- _読む文章_
────────────────────

血と涙は情が流す【モブサイコ100三期】

前回やたら気取った文章を書いてましたが本も読むしアニメも見ます。全然オタク。

 

 

 

モブサイコの第三期がこの前終わった。リアタイしてよかった。リアタイは後で別ジャンル行ったらなんであそこまで本気で追いかけていたんだろうと不思議になるが、その瞬間ではその選択をするより他なくて、ひとりで30分を蒸発させる。

 

知ったきっかけは前々から知ってはいたがフリゲーだと思っており(何故)調べてみるまでもない一コンテンツであった。ところがネットサーフィンでは莫大でけばけばしい情報の押し売りに無関心になり感度は落ちる訳だが、何故だか三期の放送の公式ツイートが頭から離れない。名前はよく聞くけど結局よくわかんねぇと検索窓にタイトルを突っ込んだが早し、気づけばアニメ一期と二期を履修していた。自分でも意味わからん。

押して押して押したら梃子でも動ず、引いても関心が即座に頭からすっぽ抜けるのに今回はすっと胸に入り込んでいた。ここしばらくは寝不足気味。

 

作品が如何に凄いかとか、原作とアニメの違いだとか、その辺はもっと適任がいる筈なのでただの感想文というかはきだめだ。特段オチはない上にパッと思いついたことを乱暴に叩いているので読みにくいよ。

 

全体雑感

影山茂夫は頻繁に戦いに巻き込まれる。霊幻の使いっぱしりはともかく、不良の抗争や超能力者同士のバトルなど戦いは作品の見どころのひとつだ。その中でモブにも相手にも気づきが生まれ、赤の他人同士が縁のある他人になる。このバトル、作画がとんでもなく力が入ってるのに最初は目が行ったが、段々と不自然に感じてきた。

────────────────────

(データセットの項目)

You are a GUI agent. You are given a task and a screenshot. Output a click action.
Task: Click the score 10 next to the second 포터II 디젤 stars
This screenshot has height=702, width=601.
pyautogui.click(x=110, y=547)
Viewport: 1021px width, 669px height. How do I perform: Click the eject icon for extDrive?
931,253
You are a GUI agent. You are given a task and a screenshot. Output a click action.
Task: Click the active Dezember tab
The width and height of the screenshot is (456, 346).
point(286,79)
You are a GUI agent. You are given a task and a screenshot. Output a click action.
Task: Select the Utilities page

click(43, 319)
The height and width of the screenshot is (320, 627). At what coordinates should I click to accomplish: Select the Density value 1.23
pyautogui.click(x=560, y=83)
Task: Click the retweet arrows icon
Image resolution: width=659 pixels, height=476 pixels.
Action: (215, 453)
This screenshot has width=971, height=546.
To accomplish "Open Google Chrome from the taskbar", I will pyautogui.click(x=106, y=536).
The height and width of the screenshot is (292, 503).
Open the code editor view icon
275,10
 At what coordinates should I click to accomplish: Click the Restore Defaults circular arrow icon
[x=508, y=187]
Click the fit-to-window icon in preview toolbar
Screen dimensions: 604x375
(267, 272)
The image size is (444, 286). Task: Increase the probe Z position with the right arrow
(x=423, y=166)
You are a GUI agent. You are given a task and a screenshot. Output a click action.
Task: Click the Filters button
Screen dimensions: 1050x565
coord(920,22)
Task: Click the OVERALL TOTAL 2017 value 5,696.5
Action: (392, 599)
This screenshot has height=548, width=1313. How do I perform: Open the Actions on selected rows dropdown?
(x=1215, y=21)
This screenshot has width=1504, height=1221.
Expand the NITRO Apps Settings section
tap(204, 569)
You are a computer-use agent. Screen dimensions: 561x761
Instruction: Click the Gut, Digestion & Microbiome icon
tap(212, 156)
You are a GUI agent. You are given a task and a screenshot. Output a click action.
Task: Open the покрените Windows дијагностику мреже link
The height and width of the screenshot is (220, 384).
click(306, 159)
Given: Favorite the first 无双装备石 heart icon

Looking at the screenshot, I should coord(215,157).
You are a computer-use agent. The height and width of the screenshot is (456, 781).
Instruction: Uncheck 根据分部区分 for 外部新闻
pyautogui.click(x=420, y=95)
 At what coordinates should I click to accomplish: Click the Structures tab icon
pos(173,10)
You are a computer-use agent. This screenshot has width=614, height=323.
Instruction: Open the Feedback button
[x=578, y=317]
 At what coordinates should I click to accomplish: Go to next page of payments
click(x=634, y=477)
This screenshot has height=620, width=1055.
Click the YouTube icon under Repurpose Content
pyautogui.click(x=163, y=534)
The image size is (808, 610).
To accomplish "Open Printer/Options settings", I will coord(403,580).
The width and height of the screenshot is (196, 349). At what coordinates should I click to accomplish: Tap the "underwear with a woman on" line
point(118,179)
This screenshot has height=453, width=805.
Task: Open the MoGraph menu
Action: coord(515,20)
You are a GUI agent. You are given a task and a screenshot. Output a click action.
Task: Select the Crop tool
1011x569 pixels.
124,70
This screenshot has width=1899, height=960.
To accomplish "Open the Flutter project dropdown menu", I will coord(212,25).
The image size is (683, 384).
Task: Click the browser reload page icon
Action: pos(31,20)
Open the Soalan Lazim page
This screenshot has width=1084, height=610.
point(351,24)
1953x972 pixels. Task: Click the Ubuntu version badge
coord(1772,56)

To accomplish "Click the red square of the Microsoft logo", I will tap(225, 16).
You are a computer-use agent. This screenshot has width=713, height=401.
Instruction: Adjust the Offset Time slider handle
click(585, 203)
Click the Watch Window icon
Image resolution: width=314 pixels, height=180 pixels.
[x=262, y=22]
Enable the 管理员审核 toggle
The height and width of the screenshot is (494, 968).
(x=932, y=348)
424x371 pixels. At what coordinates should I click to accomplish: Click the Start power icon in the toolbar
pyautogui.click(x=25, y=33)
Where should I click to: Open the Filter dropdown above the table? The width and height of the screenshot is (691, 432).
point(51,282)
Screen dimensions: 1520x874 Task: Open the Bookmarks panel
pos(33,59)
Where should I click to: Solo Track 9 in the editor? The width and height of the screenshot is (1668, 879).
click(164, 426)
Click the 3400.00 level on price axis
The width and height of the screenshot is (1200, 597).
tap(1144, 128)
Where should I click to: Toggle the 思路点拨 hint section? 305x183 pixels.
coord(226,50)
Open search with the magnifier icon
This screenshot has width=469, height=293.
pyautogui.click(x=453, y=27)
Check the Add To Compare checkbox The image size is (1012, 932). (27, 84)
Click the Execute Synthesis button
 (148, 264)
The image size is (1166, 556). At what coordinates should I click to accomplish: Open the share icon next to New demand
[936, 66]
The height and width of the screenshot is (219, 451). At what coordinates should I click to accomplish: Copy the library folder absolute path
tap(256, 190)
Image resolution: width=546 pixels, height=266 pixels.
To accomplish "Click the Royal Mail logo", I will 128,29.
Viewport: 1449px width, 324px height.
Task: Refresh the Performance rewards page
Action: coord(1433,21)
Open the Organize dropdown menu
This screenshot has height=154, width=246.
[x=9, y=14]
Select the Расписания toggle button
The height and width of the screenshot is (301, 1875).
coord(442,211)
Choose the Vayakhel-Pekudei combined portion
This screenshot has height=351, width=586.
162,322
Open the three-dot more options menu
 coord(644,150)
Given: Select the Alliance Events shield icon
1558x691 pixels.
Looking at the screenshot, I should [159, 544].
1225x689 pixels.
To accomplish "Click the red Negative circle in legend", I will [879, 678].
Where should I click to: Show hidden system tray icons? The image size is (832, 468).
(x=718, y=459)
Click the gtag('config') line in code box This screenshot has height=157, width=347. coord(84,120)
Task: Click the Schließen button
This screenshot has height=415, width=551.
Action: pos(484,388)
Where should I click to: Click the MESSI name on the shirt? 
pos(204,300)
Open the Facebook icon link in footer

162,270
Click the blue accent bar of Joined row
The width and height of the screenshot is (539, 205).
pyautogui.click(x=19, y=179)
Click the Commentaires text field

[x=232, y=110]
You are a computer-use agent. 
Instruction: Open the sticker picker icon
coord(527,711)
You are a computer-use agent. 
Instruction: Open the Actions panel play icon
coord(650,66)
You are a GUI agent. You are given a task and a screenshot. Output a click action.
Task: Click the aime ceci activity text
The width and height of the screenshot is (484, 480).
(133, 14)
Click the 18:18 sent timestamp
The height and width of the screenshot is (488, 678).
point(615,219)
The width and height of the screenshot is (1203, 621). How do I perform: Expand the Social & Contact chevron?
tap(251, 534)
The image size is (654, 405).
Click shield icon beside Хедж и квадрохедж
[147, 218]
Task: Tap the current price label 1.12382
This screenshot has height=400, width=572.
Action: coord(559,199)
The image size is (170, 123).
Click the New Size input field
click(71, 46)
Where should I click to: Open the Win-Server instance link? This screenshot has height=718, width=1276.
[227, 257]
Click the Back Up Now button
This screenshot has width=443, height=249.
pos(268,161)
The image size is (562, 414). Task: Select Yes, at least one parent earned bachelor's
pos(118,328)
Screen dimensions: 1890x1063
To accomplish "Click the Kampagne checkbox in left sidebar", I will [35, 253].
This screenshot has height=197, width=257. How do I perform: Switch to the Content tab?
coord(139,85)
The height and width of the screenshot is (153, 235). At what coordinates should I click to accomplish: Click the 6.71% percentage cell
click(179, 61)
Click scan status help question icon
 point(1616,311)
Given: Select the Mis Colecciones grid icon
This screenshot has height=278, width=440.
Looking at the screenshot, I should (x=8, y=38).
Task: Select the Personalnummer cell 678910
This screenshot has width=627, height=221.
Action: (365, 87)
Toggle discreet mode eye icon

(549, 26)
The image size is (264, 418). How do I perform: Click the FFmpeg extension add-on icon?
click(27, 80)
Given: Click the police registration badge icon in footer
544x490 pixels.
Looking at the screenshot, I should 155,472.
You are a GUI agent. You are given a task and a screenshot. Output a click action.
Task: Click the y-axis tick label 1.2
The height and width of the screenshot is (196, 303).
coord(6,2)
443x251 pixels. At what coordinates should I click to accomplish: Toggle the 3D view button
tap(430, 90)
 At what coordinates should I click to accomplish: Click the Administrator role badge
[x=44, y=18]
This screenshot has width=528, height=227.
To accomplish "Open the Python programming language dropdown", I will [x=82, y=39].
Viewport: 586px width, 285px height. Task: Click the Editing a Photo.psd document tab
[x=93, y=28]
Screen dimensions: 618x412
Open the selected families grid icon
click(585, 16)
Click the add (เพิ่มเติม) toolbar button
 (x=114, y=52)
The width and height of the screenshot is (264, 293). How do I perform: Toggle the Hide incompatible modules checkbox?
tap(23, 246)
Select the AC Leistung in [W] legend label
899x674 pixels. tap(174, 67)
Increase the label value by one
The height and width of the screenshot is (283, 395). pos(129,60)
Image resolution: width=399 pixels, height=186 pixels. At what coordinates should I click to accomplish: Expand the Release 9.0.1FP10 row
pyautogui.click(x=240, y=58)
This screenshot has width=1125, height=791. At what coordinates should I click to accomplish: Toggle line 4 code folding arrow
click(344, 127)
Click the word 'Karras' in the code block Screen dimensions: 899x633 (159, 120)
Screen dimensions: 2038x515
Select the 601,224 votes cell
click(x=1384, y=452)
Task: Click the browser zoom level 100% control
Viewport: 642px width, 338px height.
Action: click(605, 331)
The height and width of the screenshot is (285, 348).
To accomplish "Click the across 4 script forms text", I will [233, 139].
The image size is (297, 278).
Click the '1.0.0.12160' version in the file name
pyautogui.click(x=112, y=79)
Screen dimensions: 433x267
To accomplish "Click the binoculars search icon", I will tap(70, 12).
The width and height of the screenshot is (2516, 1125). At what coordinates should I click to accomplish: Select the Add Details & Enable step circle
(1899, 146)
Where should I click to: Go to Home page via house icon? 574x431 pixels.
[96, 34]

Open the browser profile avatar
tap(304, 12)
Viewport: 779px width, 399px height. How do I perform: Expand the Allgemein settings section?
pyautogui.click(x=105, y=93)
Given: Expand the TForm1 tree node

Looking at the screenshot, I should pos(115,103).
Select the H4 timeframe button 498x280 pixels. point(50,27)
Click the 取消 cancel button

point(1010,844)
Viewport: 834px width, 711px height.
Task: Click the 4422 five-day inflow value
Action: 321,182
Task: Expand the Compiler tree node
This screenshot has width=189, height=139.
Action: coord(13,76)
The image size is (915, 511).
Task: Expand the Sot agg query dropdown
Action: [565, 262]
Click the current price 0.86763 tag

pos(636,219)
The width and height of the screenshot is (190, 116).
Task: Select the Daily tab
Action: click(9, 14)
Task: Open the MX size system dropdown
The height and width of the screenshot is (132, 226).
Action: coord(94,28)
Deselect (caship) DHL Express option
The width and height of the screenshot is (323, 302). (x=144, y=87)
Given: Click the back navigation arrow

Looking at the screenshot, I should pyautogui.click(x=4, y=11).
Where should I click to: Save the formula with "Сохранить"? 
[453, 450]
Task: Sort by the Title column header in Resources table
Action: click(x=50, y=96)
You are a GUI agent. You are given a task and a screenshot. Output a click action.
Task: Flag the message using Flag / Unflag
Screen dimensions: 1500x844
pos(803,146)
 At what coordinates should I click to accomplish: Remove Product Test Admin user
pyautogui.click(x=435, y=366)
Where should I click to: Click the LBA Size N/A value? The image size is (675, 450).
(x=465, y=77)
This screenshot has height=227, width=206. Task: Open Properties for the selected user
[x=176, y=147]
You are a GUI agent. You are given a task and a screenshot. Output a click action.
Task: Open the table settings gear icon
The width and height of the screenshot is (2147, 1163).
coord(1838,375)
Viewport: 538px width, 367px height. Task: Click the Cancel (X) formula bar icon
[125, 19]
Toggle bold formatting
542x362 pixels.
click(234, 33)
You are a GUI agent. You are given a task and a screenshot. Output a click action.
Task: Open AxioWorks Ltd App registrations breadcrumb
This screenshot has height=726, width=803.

────────────────────

- _課題の要件_
読む文章によると、筆者がモブサイコのタイトルを検索窓に入れるきっかけになったのは何ですか？

- _演習の解答_
三期の放送の公式ツイートが頭から離れなかったことです。